> Task statement
When the line with "Where should I click to: Click the Enter" appears below, start repeating lines exactly, and keep going through the line with "Task: Open the 編集済み title dropdown chevron"; add nothing outside that span.

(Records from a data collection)
>>>>

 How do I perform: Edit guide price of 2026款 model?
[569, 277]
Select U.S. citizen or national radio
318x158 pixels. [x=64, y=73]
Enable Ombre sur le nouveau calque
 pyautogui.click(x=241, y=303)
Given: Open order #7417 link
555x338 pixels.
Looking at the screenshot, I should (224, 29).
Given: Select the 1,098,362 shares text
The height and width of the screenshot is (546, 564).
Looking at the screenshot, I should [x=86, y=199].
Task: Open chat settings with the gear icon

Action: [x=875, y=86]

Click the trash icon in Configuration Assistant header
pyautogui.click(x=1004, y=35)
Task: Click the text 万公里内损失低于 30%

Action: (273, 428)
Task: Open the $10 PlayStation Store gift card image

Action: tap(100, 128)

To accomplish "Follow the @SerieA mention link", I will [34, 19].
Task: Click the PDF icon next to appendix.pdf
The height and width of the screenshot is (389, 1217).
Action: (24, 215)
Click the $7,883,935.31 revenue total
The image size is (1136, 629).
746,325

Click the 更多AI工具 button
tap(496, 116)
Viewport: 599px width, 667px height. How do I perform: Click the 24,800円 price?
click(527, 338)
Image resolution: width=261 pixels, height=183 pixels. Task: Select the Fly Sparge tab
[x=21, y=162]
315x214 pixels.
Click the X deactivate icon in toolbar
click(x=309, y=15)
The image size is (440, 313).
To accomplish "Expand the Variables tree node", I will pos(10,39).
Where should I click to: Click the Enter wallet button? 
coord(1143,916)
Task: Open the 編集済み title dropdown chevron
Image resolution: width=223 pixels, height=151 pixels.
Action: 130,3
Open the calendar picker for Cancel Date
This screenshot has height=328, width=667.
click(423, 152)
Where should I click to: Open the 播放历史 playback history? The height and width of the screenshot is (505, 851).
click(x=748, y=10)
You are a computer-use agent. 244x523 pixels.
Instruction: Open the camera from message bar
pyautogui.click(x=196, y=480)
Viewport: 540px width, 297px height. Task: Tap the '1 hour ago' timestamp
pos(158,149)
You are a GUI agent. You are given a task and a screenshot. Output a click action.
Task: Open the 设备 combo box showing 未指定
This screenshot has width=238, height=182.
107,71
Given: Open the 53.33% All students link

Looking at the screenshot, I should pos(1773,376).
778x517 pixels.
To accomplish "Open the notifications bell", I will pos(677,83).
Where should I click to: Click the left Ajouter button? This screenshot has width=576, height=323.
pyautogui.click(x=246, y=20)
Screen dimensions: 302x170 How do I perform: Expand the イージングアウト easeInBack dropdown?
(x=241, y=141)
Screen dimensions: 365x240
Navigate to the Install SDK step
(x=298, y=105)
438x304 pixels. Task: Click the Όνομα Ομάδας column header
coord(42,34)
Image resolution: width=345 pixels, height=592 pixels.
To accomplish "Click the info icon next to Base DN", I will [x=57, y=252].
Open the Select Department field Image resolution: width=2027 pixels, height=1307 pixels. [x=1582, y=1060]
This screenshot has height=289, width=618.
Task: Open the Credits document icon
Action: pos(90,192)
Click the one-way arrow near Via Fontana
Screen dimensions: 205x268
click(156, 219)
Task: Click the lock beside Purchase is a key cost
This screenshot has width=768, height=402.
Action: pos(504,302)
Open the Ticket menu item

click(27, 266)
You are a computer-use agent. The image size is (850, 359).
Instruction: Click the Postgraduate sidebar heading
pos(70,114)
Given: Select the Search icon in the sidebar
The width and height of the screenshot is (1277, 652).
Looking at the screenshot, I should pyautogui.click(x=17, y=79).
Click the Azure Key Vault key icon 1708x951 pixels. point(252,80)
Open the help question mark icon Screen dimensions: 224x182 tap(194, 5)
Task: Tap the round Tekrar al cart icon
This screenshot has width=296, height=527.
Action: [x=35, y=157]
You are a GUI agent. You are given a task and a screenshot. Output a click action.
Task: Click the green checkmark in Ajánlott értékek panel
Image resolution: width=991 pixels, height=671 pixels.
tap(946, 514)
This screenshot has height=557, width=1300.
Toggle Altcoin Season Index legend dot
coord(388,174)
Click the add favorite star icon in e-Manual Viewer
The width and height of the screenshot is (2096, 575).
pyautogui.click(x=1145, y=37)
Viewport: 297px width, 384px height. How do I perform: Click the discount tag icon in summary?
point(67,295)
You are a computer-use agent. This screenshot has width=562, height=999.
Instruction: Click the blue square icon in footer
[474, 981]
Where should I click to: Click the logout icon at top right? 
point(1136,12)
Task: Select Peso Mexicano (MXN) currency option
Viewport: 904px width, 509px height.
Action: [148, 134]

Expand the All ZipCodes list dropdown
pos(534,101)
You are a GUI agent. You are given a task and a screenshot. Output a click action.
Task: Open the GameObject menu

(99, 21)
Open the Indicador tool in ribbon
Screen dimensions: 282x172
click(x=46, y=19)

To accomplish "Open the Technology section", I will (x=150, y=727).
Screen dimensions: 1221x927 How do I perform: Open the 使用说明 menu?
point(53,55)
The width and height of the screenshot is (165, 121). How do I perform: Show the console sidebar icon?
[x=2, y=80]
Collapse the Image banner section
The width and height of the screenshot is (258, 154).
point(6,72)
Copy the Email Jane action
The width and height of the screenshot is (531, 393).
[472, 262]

<<<<

> Your solution
Where should I click to: Click the Enter wallet button? 
coord(1143,916)
Task: Open the 編集済み title dropdown chevron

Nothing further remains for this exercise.